My recover successfully recovers 24 images that are all good; nothing scrambled or anything. But I thought there were supposed to be 50 images. I imagine that I'm skipping over every other image or something. Moreover, check50 says 015.jpg does not exist when there is a 015.jpg.

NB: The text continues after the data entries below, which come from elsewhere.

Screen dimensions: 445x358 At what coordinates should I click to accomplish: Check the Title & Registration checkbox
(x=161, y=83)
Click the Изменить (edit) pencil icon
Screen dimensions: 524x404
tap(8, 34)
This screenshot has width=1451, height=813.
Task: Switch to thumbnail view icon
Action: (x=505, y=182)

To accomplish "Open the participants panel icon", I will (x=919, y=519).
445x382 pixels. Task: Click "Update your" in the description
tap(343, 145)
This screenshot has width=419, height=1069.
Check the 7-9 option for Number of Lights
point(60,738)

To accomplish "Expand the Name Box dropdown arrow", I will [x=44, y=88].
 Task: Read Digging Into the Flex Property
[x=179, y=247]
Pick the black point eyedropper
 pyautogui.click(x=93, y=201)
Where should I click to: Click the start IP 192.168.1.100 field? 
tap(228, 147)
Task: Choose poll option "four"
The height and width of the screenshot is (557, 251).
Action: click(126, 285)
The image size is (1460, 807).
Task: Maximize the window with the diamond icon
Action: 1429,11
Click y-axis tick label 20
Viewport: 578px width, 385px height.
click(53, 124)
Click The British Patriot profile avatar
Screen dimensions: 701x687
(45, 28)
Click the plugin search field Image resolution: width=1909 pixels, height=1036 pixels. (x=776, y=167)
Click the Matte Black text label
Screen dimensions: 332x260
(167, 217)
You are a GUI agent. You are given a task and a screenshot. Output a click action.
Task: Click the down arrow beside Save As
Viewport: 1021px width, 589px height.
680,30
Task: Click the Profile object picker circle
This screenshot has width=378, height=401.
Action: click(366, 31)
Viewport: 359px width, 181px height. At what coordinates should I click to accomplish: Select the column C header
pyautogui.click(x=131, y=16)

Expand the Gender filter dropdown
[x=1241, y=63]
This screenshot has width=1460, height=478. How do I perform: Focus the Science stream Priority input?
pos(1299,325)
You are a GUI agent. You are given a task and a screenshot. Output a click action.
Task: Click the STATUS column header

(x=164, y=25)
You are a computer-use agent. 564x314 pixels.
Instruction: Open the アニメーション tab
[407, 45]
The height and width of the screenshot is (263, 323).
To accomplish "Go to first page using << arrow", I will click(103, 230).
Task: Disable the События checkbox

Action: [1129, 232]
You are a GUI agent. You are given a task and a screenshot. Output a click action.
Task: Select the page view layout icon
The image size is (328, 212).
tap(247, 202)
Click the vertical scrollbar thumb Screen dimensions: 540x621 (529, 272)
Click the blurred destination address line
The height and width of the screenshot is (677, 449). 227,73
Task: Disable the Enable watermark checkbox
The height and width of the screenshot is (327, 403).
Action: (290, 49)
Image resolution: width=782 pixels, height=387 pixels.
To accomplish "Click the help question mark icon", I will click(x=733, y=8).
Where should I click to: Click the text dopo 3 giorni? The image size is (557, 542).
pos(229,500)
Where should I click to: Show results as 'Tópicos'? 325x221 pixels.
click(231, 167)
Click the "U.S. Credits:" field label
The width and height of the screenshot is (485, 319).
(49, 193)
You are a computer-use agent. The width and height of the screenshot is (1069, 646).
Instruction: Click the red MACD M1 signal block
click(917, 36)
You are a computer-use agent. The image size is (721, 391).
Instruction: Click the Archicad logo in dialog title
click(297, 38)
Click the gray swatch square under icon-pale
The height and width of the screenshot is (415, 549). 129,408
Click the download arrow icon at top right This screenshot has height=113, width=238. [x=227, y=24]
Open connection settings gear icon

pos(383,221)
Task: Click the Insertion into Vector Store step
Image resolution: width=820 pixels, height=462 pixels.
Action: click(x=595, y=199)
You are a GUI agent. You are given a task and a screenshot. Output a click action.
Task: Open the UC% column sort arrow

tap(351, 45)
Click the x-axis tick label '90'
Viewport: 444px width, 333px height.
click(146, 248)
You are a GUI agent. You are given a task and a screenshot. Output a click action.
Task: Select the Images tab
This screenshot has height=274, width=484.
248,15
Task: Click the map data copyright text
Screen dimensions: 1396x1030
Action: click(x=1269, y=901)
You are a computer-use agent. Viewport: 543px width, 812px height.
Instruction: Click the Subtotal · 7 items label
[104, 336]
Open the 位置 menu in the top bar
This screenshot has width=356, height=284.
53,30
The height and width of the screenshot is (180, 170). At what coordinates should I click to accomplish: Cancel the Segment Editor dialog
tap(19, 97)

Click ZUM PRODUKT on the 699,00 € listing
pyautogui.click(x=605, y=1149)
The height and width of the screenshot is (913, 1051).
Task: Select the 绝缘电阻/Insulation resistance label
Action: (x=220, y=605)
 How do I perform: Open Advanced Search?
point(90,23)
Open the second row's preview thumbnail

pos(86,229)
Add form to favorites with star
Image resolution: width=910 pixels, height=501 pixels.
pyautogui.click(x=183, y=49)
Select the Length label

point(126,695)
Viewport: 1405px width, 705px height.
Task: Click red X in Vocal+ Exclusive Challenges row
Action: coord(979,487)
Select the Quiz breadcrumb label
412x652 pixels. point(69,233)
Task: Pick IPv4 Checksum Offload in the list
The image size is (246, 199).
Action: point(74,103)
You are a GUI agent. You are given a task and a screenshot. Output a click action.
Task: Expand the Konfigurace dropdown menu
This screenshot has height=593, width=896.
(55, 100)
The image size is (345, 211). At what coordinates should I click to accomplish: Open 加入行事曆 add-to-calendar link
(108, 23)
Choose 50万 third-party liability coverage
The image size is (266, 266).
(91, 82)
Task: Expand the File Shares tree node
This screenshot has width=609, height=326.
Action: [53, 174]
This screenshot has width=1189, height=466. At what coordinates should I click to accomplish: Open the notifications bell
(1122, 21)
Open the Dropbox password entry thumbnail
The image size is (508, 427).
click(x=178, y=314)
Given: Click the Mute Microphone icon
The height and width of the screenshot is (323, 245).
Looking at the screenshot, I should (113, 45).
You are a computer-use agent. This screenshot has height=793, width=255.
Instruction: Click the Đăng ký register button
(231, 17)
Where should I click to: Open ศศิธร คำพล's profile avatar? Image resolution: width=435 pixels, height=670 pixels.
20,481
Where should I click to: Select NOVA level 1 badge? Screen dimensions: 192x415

:) recover.c exists :) recover.c compiles :( recovers 000.jpg correctly :( recovers middle files correctly :( recovers last file correctly \ expected 015.jpg to exist
EDIT: I realized the issue may have to do with limiting the 4th JPEG byte to only two possibilities. Since the 4th byte has to be between 0xe0 and 0xef, I tried to do a greater than/lesser than comparison. But it didn't extract any files at all this way. I'm still not even sure this is the problem.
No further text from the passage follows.